In 48 BC, Pompey sought Burebista's assistance in his war against Caesar, but the Battle of Pharsalus ended any chance of an alliance between the two. Caesar intended to lead a campaign against Burebista and the Dacians, as part of a larger campaign planned to go through to Parthia, but this plan did not come to fruition as in 44 BC, both Caesar and Burebista were assassinated. After Burebista's death, a revolt led to the disintegration of the Dacian kingdom into four parts, and, by the time of Augustus, into five parts.

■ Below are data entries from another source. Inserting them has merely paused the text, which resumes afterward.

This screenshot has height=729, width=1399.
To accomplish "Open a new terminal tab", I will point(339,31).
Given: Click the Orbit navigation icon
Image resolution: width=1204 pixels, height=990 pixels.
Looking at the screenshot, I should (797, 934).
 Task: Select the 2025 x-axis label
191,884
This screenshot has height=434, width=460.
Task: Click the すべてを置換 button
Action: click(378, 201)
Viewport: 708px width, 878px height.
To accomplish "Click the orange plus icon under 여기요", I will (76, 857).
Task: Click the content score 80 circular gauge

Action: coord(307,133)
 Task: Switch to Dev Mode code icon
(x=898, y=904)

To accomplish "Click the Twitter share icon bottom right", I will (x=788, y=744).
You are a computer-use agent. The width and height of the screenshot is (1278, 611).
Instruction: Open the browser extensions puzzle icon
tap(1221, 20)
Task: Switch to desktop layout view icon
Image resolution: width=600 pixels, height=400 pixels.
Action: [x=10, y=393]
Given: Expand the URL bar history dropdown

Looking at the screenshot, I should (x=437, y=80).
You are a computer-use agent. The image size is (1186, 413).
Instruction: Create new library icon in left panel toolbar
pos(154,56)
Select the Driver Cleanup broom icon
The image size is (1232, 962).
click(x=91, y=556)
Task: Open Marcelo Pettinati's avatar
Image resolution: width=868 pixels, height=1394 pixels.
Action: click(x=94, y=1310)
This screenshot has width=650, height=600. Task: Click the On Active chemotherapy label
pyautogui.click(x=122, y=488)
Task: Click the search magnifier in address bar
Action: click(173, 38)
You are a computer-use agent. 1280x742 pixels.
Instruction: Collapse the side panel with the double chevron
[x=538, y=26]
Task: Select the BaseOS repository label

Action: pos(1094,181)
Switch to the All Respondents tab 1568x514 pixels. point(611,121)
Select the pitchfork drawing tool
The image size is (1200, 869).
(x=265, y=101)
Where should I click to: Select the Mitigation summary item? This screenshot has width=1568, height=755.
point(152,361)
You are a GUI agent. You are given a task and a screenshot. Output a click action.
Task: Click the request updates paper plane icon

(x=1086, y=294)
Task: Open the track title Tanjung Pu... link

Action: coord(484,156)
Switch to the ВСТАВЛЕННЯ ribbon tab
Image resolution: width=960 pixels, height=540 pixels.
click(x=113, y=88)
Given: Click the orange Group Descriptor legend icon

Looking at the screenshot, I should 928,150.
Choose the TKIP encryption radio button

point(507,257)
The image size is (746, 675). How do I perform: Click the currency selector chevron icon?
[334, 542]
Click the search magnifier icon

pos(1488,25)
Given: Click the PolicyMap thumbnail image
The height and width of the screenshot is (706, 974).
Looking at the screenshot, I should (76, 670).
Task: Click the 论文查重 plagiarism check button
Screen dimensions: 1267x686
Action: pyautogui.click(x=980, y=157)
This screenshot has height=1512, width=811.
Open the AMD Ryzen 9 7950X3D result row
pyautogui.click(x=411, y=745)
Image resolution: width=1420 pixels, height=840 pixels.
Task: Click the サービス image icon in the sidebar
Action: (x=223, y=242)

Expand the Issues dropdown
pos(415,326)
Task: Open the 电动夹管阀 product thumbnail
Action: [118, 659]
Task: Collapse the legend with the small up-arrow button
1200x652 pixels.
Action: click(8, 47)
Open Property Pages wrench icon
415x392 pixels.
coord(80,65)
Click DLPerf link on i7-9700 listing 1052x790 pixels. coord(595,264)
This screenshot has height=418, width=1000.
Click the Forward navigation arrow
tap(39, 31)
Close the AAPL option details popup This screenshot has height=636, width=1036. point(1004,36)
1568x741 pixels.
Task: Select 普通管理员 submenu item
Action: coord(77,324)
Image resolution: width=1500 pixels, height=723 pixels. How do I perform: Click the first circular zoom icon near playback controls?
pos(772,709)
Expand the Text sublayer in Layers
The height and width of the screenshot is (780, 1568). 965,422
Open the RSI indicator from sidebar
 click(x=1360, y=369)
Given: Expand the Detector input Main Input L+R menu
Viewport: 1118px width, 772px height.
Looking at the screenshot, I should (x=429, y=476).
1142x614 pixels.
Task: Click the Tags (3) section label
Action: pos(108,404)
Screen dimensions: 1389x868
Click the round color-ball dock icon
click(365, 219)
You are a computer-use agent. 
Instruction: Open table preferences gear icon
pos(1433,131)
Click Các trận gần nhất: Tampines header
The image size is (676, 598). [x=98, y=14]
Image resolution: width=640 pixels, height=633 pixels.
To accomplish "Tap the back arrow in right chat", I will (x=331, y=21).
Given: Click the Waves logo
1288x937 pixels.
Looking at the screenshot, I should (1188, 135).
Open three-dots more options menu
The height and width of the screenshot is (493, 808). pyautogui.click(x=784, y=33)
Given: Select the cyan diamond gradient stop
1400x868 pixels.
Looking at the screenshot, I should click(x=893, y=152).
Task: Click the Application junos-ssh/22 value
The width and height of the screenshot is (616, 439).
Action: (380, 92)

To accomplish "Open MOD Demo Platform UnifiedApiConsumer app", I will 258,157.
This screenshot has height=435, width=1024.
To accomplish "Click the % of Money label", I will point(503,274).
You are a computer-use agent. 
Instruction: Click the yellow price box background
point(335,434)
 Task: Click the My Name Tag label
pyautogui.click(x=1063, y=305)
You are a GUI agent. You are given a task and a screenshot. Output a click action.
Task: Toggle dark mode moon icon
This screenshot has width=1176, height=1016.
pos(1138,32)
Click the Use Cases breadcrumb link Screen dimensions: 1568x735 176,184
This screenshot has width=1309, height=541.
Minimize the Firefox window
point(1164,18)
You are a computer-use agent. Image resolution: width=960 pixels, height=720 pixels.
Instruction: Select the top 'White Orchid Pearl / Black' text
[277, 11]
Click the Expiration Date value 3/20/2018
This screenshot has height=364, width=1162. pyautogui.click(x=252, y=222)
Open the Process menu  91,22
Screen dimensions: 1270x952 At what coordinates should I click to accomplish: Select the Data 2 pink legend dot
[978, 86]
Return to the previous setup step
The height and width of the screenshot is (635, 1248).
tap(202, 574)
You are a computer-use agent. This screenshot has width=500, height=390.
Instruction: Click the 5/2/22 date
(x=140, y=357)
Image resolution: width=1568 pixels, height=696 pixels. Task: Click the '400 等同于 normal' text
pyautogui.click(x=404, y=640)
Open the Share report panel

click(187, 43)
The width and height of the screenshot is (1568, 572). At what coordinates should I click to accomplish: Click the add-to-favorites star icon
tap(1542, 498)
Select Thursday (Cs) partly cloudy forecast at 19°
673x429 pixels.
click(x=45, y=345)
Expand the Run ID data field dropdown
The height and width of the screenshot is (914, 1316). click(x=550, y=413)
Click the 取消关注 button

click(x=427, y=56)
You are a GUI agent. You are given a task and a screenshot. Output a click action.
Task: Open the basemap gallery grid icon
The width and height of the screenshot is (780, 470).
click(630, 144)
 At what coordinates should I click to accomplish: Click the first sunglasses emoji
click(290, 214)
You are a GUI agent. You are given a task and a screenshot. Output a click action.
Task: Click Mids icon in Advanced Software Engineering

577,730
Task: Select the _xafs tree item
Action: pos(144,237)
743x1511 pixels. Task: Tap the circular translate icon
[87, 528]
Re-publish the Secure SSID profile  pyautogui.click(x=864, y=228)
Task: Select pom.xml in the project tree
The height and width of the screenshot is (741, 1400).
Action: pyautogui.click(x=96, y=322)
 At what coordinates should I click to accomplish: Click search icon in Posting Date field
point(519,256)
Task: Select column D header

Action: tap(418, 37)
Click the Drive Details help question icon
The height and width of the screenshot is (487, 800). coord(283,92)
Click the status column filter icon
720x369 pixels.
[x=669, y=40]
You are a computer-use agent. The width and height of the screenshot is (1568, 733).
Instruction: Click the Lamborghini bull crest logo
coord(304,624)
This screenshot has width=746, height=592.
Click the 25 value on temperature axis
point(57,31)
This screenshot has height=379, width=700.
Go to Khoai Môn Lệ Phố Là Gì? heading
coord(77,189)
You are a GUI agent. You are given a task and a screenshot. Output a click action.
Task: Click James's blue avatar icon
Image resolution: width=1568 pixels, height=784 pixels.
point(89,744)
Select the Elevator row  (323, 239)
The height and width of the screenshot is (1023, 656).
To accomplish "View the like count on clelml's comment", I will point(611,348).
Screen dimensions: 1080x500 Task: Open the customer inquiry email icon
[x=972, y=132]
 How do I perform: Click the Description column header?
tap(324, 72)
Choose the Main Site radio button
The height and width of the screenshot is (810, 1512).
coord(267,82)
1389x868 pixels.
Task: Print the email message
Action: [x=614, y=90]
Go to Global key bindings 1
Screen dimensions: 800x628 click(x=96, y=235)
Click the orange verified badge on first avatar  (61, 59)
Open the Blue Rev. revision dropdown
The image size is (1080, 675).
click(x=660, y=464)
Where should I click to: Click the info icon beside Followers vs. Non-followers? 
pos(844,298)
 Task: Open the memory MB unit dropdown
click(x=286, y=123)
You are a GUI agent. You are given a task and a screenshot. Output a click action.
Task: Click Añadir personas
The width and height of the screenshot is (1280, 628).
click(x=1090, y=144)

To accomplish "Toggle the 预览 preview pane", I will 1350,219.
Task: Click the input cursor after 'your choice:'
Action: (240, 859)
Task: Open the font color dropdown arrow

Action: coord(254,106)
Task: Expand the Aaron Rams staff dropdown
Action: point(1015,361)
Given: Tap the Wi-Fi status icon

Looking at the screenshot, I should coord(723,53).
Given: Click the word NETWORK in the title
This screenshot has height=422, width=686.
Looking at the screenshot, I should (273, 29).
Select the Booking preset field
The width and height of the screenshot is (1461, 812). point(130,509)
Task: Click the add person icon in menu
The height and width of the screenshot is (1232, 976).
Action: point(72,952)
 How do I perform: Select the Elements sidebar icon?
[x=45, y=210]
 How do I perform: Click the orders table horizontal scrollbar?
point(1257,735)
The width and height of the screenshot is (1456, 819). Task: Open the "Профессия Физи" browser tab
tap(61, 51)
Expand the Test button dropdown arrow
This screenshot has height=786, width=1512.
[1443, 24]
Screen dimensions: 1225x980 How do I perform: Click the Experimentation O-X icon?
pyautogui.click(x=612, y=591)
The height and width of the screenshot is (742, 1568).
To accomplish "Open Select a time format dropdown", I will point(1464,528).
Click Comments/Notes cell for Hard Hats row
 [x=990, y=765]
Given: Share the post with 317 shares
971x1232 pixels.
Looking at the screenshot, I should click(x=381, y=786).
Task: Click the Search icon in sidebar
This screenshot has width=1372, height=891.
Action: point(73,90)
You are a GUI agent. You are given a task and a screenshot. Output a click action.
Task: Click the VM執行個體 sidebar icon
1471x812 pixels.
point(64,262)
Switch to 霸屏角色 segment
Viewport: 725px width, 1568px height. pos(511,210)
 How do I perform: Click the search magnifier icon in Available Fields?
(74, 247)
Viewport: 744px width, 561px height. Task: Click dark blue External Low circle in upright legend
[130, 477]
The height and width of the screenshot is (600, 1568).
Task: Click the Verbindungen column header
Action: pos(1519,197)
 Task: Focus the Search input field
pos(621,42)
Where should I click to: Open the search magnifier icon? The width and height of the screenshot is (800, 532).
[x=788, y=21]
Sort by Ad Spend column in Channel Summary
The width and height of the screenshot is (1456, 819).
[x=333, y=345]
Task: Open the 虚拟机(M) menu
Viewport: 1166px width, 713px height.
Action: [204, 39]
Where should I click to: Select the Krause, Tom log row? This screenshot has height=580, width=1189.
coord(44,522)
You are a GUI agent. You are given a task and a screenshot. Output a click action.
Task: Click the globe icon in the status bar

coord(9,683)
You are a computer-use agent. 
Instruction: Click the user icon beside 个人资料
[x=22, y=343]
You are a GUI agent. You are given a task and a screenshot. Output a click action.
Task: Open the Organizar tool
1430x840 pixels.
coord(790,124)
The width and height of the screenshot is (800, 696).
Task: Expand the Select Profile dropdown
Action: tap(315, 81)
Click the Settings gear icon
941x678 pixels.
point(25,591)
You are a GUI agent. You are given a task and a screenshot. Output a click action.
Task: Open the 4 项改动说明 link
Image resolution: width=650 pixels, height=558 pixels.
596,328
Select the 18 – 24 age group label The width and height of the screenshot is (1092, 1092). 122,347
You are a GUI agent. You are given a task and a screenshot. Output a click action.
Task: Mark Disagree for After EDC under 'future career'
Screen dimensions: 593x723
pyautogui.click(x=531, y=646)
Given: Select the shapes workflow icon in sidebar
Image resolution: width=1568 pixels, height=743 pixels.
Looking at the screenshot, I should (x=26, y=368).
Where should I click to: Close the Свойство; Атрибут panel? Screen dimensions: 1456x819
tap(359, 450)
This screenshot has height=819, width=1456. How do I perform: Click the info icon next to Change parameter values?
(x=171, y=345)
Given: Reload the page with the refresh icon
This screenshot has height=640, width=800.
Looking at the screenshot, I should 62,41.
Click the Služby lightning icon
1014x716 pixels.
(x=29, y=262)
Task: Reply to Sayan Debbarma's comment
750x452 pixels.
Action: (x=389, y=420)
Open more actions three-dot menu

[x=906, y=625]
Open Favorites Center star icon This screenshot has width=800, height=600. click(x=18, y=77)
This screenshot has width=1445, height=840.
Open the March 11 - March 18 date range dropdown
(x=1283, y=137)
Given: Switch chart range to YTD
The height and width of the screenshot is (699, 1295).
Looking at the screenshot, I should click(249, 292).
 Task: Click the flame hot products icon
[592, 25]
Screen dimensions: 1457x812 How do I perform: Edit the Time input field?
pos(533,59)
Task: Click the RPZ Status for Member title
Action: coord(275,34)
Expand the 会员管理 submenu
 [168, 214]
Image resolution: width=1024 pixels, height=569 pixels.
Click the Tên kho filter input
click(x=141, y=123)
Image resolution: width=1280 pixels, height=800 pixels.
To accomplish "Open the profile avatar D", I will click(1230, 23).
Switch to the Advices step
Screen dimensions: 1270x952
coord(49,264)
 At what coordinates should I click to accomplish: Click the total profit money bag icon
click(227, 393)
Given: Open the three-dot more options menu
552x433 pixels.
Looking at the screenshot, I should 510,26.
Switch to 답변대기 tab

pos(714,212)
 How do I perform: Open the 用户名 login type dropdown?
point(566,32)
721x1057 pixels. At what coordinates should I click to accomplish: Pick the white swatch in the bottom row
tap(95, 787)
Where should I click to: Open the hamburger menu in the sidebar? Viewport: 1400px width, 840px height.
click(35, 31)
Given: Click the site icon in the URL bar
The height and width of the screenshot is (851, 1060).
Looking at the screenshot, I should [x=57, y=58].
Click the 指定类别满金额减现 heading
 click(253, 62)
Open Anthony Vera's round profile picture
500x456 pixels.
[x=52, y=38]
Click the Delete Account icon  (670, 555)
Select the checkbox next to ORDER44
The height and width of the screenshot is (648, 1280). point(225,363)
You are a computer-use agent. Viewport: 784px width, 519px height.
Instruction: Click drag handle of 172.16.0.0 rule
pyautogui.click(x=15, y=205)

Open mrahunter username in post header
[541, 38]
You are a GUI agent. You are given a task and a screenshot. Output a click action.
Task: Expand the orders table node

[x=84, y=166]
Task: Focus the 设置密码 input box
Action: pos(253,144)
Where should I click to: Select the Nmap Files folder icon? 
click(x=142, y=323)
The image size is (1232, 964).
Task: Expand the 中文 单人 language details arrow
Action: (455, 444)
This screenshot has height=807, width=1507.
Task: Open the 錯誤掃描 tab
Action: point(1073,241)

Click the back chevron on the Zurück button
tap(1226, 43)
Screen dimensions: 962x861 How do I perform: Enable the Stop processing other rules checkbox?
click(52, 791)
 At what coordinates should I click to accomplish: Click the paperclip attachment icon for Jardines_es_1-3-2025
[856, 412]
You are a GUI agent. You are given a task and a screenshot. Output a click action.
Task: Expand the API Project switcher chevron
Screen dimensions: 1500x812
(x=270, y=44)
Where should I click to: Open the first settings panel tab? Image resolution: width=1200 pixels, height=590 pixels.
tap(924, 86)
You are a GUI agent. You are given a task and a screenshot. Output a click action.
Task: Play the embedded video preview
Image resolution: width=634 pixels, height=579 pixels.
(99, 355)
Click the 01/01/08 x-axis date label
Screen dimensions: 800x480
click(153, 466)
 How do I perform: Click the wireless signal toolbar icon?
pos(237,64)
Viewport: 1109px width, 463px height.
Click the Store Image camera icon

=== Subjugation of Dacia ===
Between Tiberius' and Domitian's reigns as Emperor, Dacian activity was minimal. They had divided into smaller tribes following Burebista's death and posed no serious threat to the Roman Empire until the ascension of Decebalus to the throne in 85–86 AD. Decebalus, like Burebista, successfully united the Dacians and earned a reputation as a competent leader and military commander. His rule saw raiding into Moesia, Illyria, and Macedonia by the Dacians. The scale and intensity of which prompted Domitian to send the praetorian prefect Fuscus with a large contingent force to combat the raiders. Decebalus attempted to negotiate peace with Domitian, but the overconfident emperor rejected the offer. In the end, Decebalus set up an ambush which saw Fuscus and his forces massacred. This period of Dacian dominance ended after Trajan became emperor in 98. Trajan waged two wars against the Dacians in 101–102 and 105–106. The first war ended in a temporary peace that was not respected by the Dacians resulting in a second war that ended with a permanent defeat of the Dacians, the death of Decebalus, and a substantial portion of Dacia being turned into a Roman province.